Dataset records START

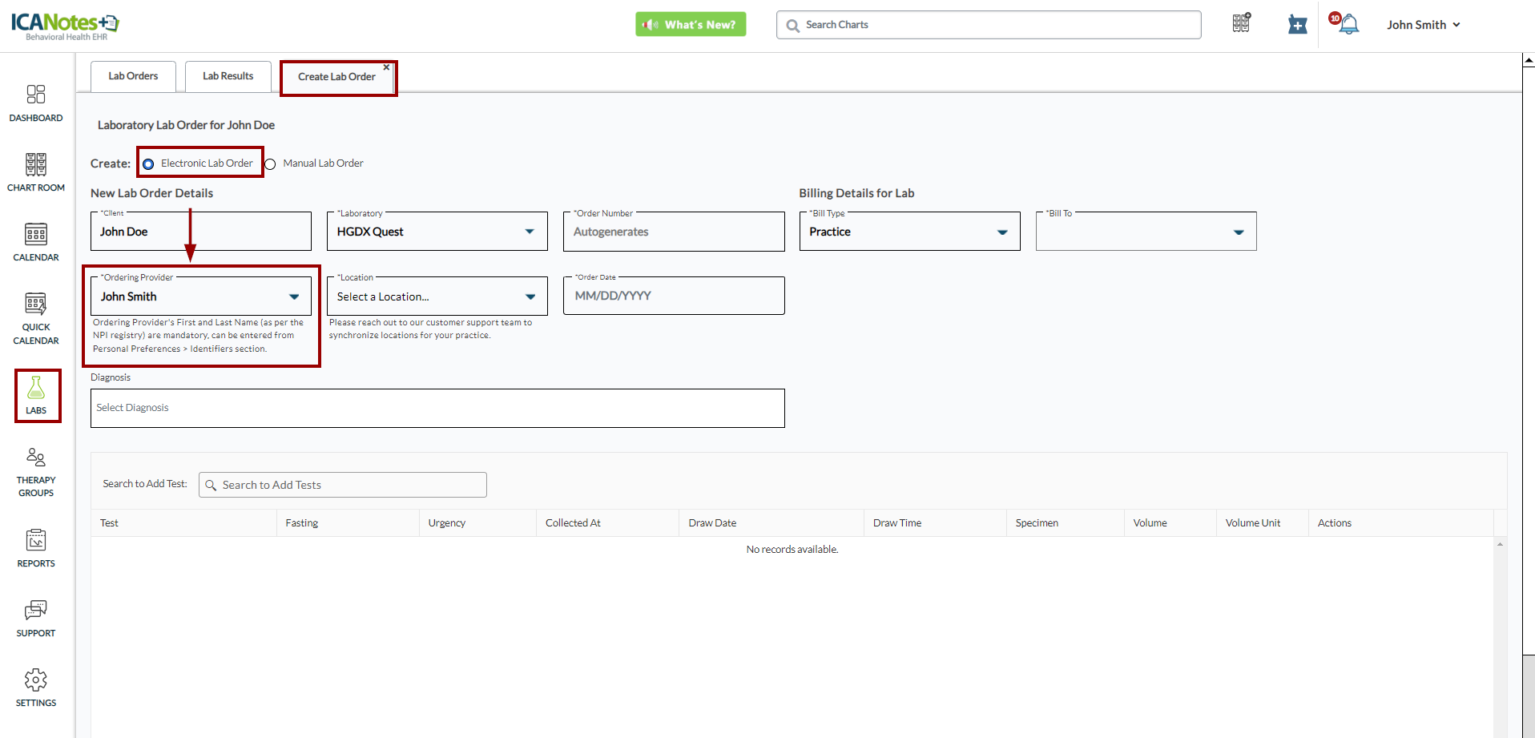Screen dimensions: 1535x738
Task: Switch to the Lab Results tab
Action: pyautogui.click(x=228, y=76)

Dataset records END
Dataset records START

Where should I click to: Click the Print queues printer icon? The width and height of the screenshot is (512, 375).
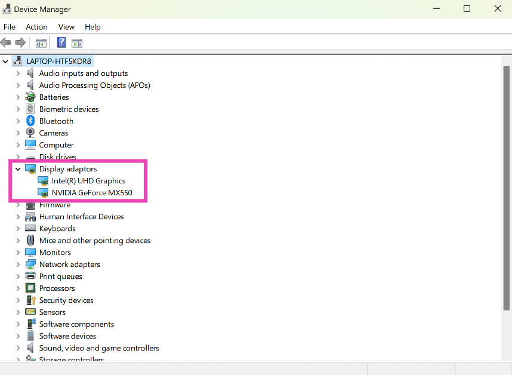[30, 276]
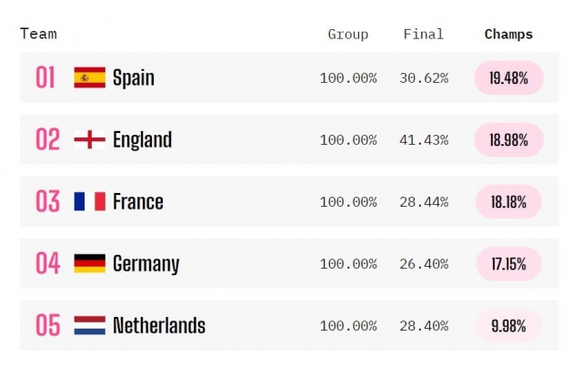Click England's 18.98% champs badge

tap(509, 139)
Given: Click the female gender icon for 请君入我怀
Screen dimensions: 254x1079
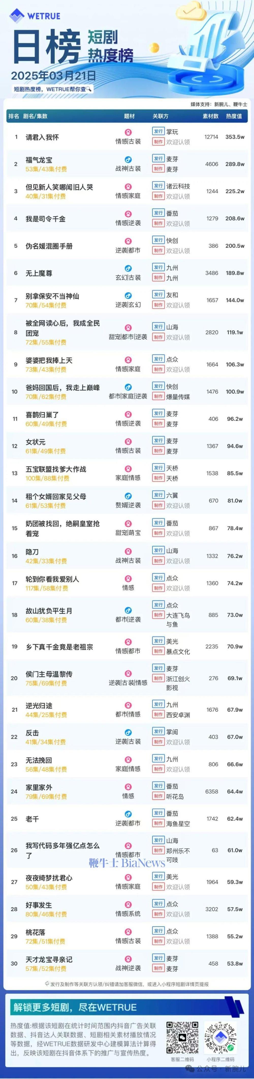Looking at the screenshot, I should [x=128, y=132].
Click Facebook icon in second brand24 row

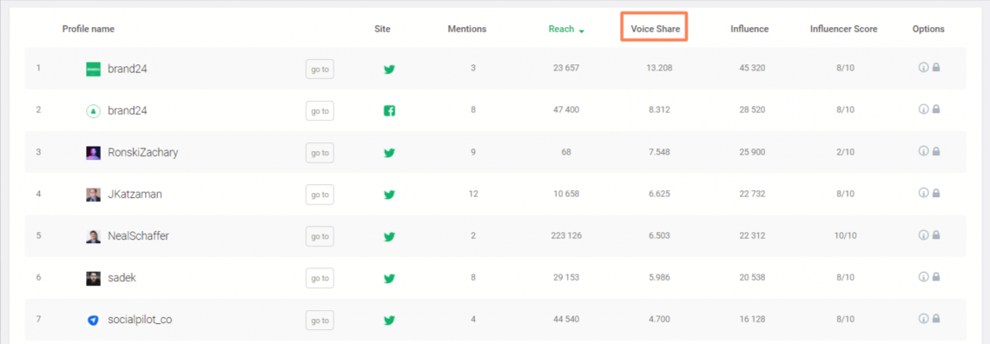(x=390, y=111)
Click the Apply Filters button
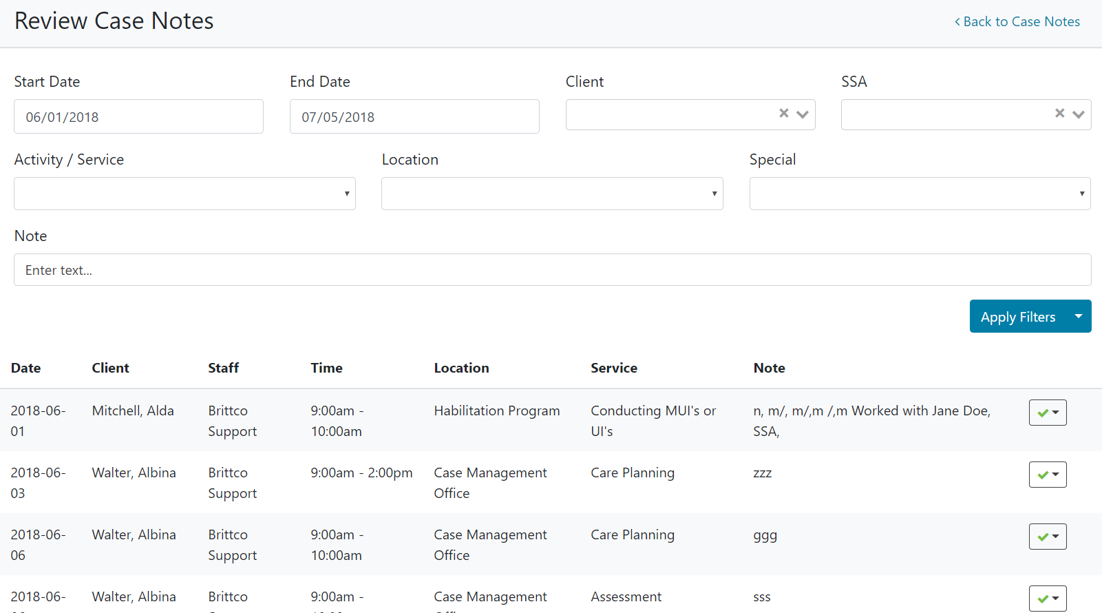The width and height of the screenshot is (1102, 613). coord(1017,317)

Dataset records END

## Task instructions
Pictures aside, print exactly the lines above starting with the one containing "Where should I" and going on through the one containing "Given: Click the female gender icon for 请君入我怀".

## Result of this task
Where should I click to: Click the Print queues printer icon? The width and height of the screenshot is (512, 375).
[30, 276]
Click England's 18.98% champs badge

tap(509, 139)
Given: Click the female gender icon for 请君入我怀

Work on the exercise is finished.